Because of the events of Sept. 11, the planners and paraders struck a patriotic tone, one that was relayed around the world via international television broadcasts. Old Glory was everywhere, so were red, white and blue flowers. A flight of fighter jets and a B-2 bomber -- newly returned from the war against terrorism -- flew through the skies as the kickoff.
Among those marching were students from tragedy-beset Columbine High School. Published reports indicate that the crowd gave some of its loudest applause for the kids from Colorado.
One really touching float was built by an immigrant from Vietnam who sold her home to help pay for its construction to show her love for her adopted country.
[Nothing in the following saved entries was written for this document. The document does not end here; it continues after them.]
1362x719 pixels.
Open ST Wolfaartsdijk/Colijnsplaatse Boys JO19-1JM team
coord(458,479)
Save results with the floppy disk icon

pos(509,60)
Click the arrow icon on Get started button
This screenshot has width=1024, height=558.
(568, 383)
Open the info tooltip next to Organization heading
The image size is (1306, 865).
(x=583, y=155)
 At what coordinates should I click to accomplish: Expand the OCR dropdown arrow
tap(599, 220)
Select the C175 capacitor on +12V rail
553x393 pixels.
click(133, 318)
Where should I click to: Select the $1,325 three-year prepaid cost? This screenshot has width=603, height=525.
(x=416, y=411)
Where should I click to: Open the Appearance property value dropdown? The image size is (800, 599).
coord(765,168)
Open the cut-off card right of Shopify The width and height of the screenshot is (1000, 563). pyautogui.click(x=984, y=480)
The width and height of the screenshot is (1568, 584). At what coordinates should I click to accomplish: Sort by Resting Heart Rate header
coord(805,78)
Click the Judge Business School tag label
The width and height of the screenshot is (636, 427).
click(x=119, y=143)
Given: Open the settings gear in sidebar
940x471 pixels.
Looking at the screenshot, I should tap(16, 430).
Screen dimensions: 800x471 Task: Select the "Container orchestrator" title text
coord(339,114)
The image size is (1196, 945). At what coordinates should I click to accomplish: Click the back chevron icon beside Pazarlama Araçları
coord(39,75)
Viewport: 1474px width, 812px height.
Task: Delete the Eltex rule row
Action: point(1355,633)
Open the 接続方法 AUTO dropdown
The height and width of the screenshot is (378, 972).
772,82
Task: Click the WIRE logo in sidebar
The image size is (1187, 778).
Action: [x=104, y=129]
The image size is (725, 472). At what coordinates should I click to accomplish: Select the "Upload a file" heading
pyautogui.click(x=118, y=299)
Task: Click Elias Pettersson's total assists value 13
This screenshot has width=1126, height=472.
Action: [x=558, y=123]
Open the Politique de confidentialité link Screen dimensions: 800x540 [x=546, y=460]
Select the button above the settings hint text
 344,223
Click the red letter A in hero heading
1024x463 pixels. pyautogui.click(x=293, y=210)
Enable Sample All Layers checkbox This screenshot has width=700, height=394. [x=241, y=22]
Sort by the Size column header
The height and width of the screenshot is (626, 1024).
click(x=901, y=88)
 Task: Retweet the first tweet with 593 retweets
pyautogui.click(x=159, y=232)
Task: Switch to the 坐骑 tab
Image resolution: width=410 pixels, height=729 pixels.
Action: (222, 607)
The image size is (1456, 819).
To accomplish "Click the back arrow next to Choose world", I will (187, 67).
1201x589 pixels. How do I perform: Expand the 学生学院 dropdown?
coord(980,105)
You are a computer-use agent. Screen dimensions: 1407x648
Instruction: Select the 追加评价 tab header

It was titled: "Thank You, America and the World."
Next year's parade is already in the planning stage.
Many say the event is the biggest public relations vehicle the Los Angeles area has because it shows the colorful parade, usually held under sunny skies, to the rest of world -- some of it in the grips of cold weather.
(Thanks to UPI Feature Reporter Dennis Daily)
THINGS WE DON'T UNDERSTAND
Now that tensions seem to be easing between India and Pakistan, what will become of the world's biggest single stretch of camouflage cloth? In the northern Indian city of Agra, local tailors have spent the last two weeks stitching together a vast tapestry of 200 meters each side, of khaki, black and green cloth. Their mission was to camouflage the Taj Mahal, India's legendary 17th-century marble mausoleum, from Pakistani airstrikes.
(From UPI Hears)
NEWS OF OTHER LIFE FORMS
Sy Sperling -- whose commercial tag line "I'm also a member" has been lampooned in the popular culture -- has announced the names of the 2001 inductees into the Hair Club Hall of Fame "for men with great heads of hair." Among those making the list: former President Ronald Reagan -- "his wonderful head of hair gave him the confidence to project himself in a more positive way" -- and singing sensation Ricky Martin, who performed at President George W. Bush's inaugural celebration.
(From UPI's Capital Comment)
TODAY'S SIGN THE WORLD IS ENDING
A Nantucket, Mass., man is being held without bail for an apparently offhand remark that there might be a bomb in his luggage at the Barnstable Municipal Airport on Cape Cod.
Stephen J. Geba Jr., 49, was arrested Tuesday night after his remark to airport personnel prompted officials to close down the facility for nearly three hours, the Cape Cod Times reports. He was charged with communicating a false bomb report.
Geba was waiting to board an evening flight to Nantucket when he allegedly became upset that an airport employee insisted he not leave his bags unattended while he went to his car for a rest. He allegedly told her: "Yeah, you better check my bags. I might have a bomb in there."
His comments were reported to National Guard military police, which responded by closing down the airport and evacuating everyone.
A state police bomb squad checked Geba's baggage and his car but found no explosives. Barnstable police Lt. William Packer said Geba told police he was in a bad mood because of a recent personal argument.
One annoyed passenger said closing the airport because of Geba's remarks was "going overboard," but a Nantucket Air supervisor said that since the Sept. 11 terrorist attacks, "You have to proceed differently."
AND FINALLY, TODAY'S UPLIFTING STORY
Some South Africans are calling it a miracle. A 3-year-old boy is alive and recovering after spending 21 days, apparently alone, in the harsh veld terrain of Free State province.
The child, Michael Raadt, together with his 2-year-old cousin, Thabiso, wandered off from the Noupoort farm outside Luckhoff, a town in the semi-arid west of the province. At this time of year -- South Africa's summer -- daytime temperatures in the veld can exceed 100 degrees (Fahrenheit) in the sun, with the sparse shade offering little relief. At night, the temperature falls to 50 degrees or lower. The area is bleak, rough, dry and sparsely populated.
Alarms sounded when the children were missed, and local police enlisted the help of a special dog unit from the nearby Northern Cape. They failed to find the boys.
Three days later, a farmer near the Orange River spotted the younger, Thabiso, about 25 miles away from the children's home. Police said the child was "in a very bad condition," although he is now recovering.
The hunt for Michael continued.
On New Year's Eve, farmer Johan Lombard was walking on his land not far from the Noupoort farm when he saw the body of a child lying next to the farm dam. The child was dressed only in a T-shirt and appeared to be either unconscious or dead. Lombard immediately called the local police, who resuscitated the child and took him to a local hospital.
Michael's doctors say he should recover. As yet he has been unable to tell anyone how he managed to survive.